Prindi

Daria Tkachuk

Title: COMMONS UNDER PRESSURE: COMMONS-BASED GOVERNANCE AND THE BARRIERS OF PARTICIPATORY RECONSTRUCTION IN WARTIME DNIPRO

Supervisor: Prof. Dr. Vasilis Kostakis 

Opponent: Dr. Christos Giotitsas

Defense: 8 June 2026

 

Abstract: Commons-based governance assumes institutional conditions that post-conflict cities cannot take for granted, such as civic trust, legal recognition, permeable governance boundaries. This thesis asks how commons-based governance navigates barriers to participatory reconstruction in a city rebuilding under active conflict. It argues that the principal barrier in Dnipro, Ukraine is relational and not technical: trust in formal institutions has eroded but the civic networks that operate in its place remain unrecognised. The concept of pre-distribution, developed by Pazaitis and Drechsler (2021), is applied as a diagnostic lens for understanding what commons governance requires in this context. The argument develops through three methodological layers: comparative case study analysis of Kathmandu and Barcelona; a mixed questionnaire analysed through Causal Layered Analysis across 37 residents, IDPs, volunteers, and NGO representatives; and a Near-Future Landscape scenario as interpretive synthesis.
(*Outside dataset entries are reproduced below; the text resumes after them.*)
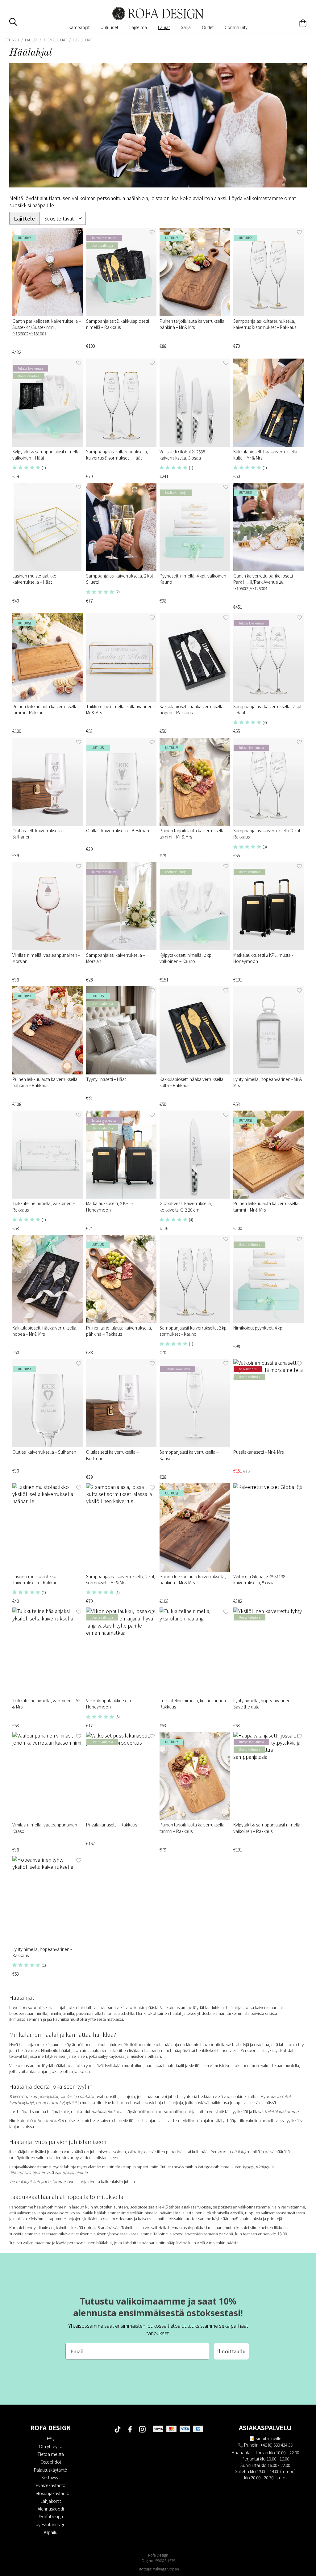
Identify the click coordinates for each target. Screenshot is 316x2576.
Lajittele (24, 218)
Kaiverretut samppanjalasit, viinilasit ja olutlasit (52, 2096)
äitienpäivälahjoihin (27, 2172)
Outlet (208, 27)
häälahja (239, 2151)
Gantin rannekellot (47, 2120)
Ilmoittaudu (231, 2351)
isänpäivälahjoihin (71, 2172)
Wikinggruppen (166, 2568)
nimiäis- (262, 2167)
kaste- (248, 2167)
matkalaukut (103, 2111)
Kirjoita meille (268, 2438)
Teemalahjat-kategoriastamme (37, 2181)
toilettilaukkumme (281, 2111)
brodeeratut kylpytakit (56, 2102)
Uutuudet (109, 27)
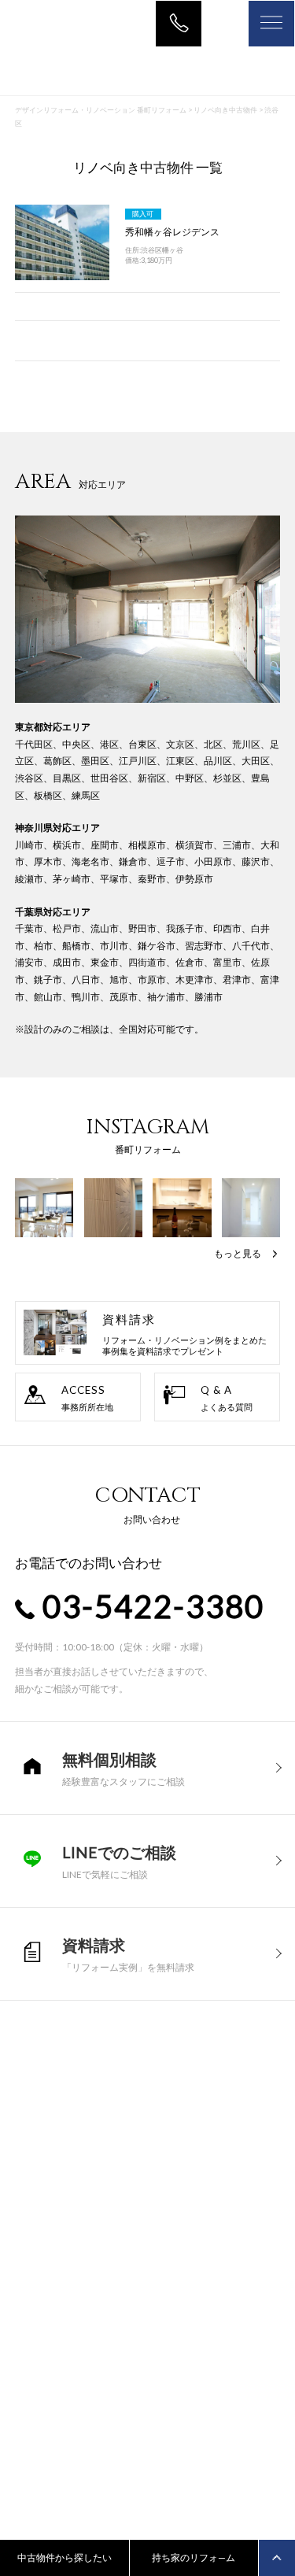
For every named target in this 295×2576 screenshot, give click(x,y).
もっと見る (237, 1253)
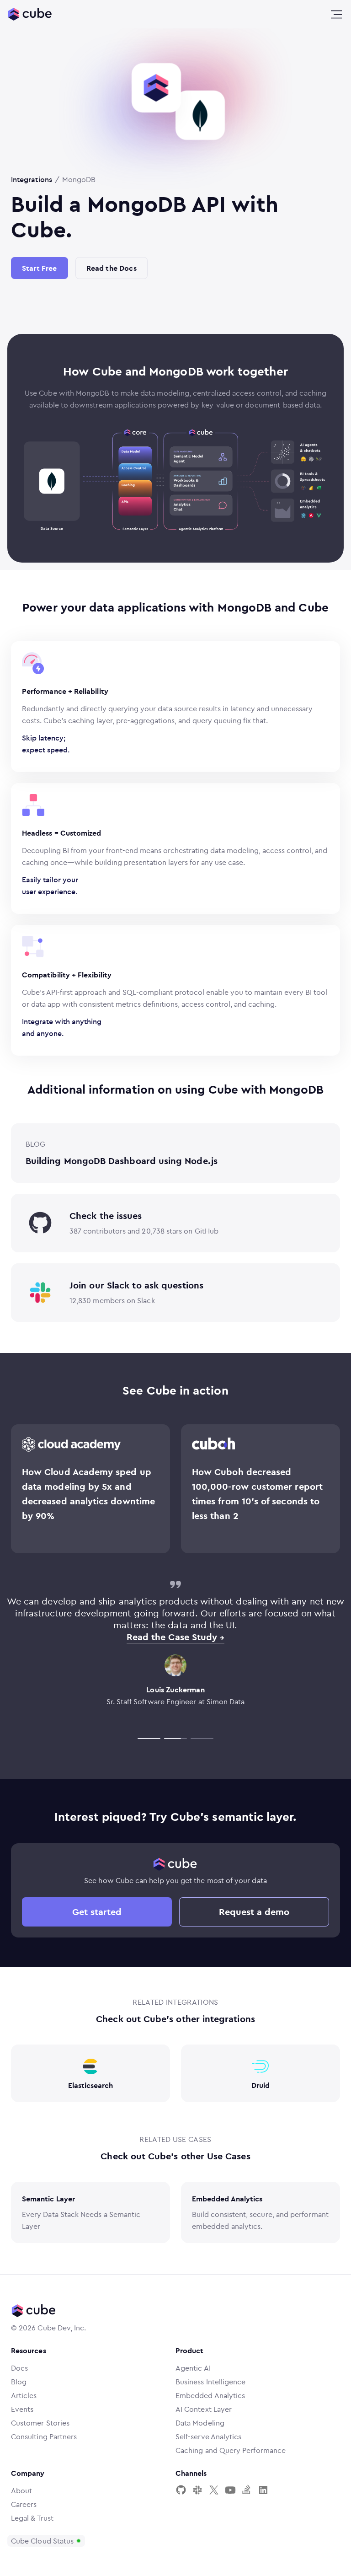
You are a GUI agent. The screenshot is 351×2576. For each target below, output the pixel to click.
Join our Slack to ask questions (136, 1285)
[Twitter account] (213, 2490)
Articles (24, 2395)
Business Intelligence (210, 2381)
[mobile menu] (336, 14)
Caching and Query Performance (231, 2450)
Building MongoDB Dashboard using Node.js (122, 1160)
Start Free (39, 268)
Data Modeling (200, 2422)
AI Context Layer (204, 2409)
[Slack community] (197, 2490)
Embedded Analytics (227, 2198)
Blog (19, 2381)
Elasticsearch (90, 2085)
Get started (97, 1911)
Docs (19, 2367)
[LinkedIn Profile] (263, 2490)
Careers (24, 2504)
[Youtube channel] (230, 2490)
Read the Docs (111, 268)
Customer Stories (40, 2422)
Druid (260, 2085)
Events (22, 2409)
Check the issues (105, 1215)
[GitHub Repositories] (181, 2490)
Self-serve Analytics (208, 2436)
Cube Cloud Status (42, 2540)
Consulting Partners (44, 2436)
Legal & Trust (32, 2517)
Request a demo (254, 1911)
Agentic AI (193, 2367)
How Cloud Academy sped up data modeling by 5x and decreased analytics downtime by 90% (88, 1493)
A consistent paradox emerges: normative commitment to participatory reconstruction is broadly shared, but confidence in its institutional realisation is very low. Commons-based reconstruction in Dnipro depends less on designing new governance frameworks than on first establishing the institutional credibility and civic recognition that would make such frameworks legitimate, which reframes the governance problem from design to relationship.

 

Keywords: Commons-based governance, Participatory reconstruction, Community resilience, Causal Layered Analysis, Futures Studies, Post-war urbanism, Dnipro, Partner State, Internally displaced persons.